Frame Codex is a data-only, markdown-first knowledge fabric designed for AI systems:

  • Fabric – The entire repository: a collection of weaves.
  • Weave – Top-level knowledge universe (e.g. weaves/frame/, weaves/wiki/).
  • Loom – Any subdirectory inside a weave (topic/module, inferred from folders).
  • Strand – Individual markdown file at any depth inside a weave (atomic unit).

There is no UI in this repo. The primary viewer lives at:


2. Recommended Contribution Path (Frame.dev UI)

The easiest way to contribute is inside the Codex UI at frame.dev/codex:

  1. Open the Codex viewer and browse to the area you want to extend.
  2. Click “Contribute” in the toolbar (or use the contribution hotkey).
  3. Fill out:
    • Title (required)
    • Summary (20–300 chars, required)
    • Content (markdown, required)
    • Weave + Loom (optional – UI can suggest based on current path/content)
    • Tags, Difficulty, Subjects, Topics (optional but encouraged)
  4. (Optional) Toggle AI Enhancement to let the pipeline refine tags and metadata.
  5. (Optional) Provide a GitHub Personal Access Token (PAT) to let the browser create a PR via API.
  6. Preview the generated markdown + frontmatter.
  7. Click “Create Pull Request”:
    • With PAT → a PR is created via the GitHub API from your fork.
    • Without PAT → GitHub’s web editor opens with the file pre-filled.

GitHub PAT Privacy

  • PAT is entered only into the Codex contribution modal in your browser.
  • It is stored only in memory in that tab while the modal is open.
  • It is never written to:
    • localStorage
    • sessionStorage
    • IndexedDB / SQL cache
    • Any Frame.dev backend
  • The token is sent only to GitHub’s API endpoints for:
    • Forking framersai/codex
    • Creating a branch + file
    • Opening a pull request

You can always skip the PAT and use the GitHub web editor flow instead.

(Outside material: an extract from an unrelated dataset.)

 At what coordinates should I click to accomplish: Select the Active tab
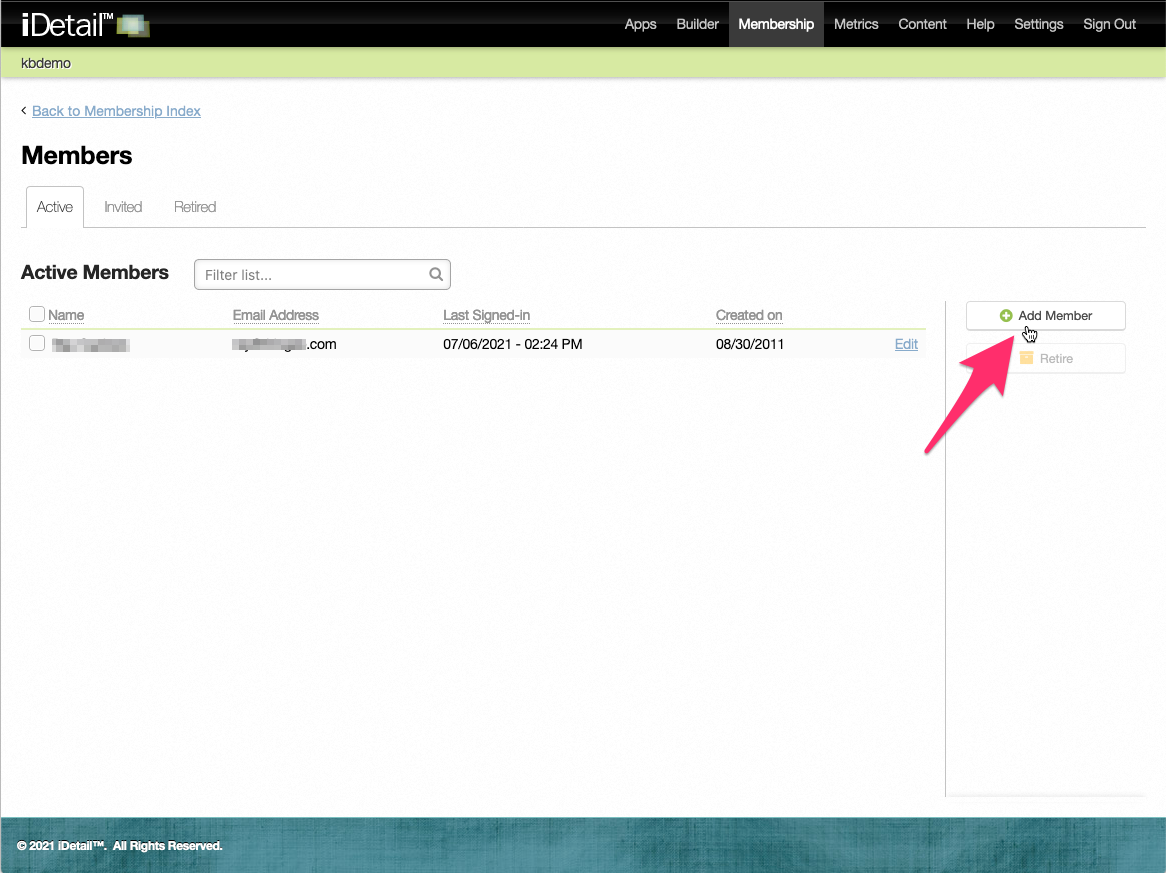(55, 207)
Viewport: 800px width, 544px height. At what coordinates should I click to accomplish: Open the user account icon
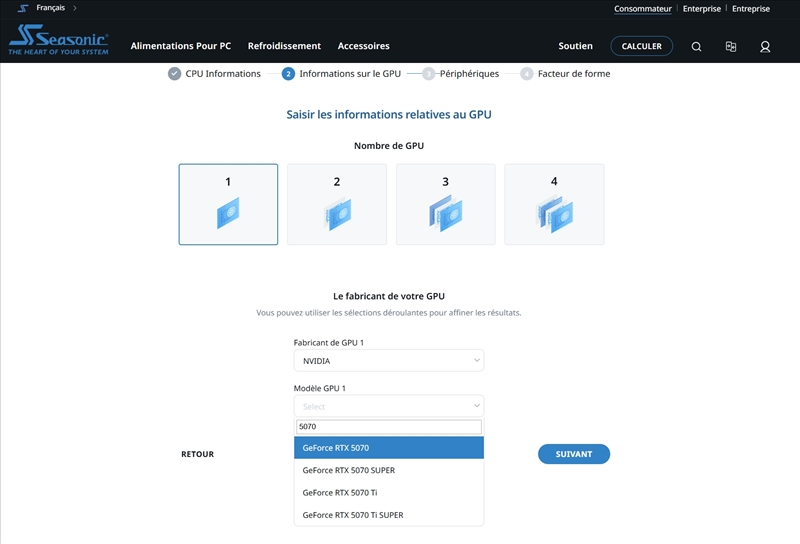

3. Manual Git Workflow (Advanced)

If you prefer the CLI, follow the traditional flow:

  1. Fork & Clone

    gh repo fork framersai/codex --clone
    cd codex
  2. Create a Branch

    git checkout -b add-my-content
  3. Add Content

    • Place files under a weave:

      weaves/
        [weave]/                # e.g. frame/, wiki/, technology/
          weave.yaml
          overview.md           # Strand at weave root
          guides/               # Loom (folder inferred from path)
            loom.yaml           # Optional
            intro.md            # Strand
            deep-dive/notes.md  # Nested loom/strand
      
    • See docs/contributing/submission-schema.md for required fields.

  4. Validate & Index

    npm install
    npm run validate
    npm run index -- --validate
  5. Commit & Push

    git add .
    git commit -m "feat: add [your content title]"
    git push origin add-my-content
  6. Open a PR

    gh pr create --title "Add: [Your Content Title]" --body "Description of your contribution"

4. Using the Frame.dev UI with Your Own Codex Repo

You can reuse the Frame.dev Codex UI to render any Codex-style repository:

  1. Fork framersai/frame.dev.

  2. In your fork, create .env.local under apps/frame.dev:

    NEXT_PUBLIC_CODEX_REPO_OWNER=your-github-username-or-org
    NEXT_PUBLIC_CODEX_REPO_NAME=your-codex-repo
    NEXT_PUBLIC_CODEX_REPO_BRANCH=main
  3. The viewer reads these in components/codex/constants.ts via REPO_CONFIG.

  4. Run the UI locally:

    cd apps/frame.dev
    pnpm install
    pnpm dev
  5. Visit http://localhost:3000/codex to browse your own fabric.


5. Quality Guidelines

  • Content: Clear, self-contained strands with real knowledge (no placeholders).
  • Metadata: Fill in title, summary, tags, difficulty, subjects, topics.
  • Structure: Use headings, lists, and code blocks for readability.
  • Licensing: Contributions must be compatible with CC-BY-4.0.